陈玄风沉默了。他站在那里,赤着的上身满是伤疤,暗沉的眼睛里有什么东西在闪动。他没有回答。
梅超风站在他身后,低着头,白蟒鞭垂在地上,一动不动。
“走!”陈玄风忽然一掌拍出,不是打曲灵风,是打柯辟邪。柯辟邪举剑格挡,剑身被拍断,半截剑刃飞出去,在空中翻了几个跟头,落在远处的草丛里。柯辟邪往后退了三步,虎口震裂,鲜血直流。

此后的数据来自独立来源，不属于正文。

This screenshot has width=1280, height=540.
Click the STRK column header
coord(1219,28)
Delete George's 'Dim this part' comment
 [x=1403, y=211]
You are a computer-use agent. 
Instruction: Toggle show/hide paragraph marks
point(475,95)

陈玄风没有追击。他看着曲灵风,嘴唇动了动,想说什么,但没有说出来。
他转身要走。
就在这时,一个小小的身影从人群里冲了出来。
“爹!爹!”曲清鸢不知什么时候从韩小莹怀里挣了下来,跌跌撞撞地朝曲灵风跑过去。她的脸上全是泪,小胳膊伸着,要爹抱。
韩小莹在后面追,追不上——她离得太远了,中间隔着七八个倒在地上的人。
“清鸢!别过去!”韩小莹的声音变了调。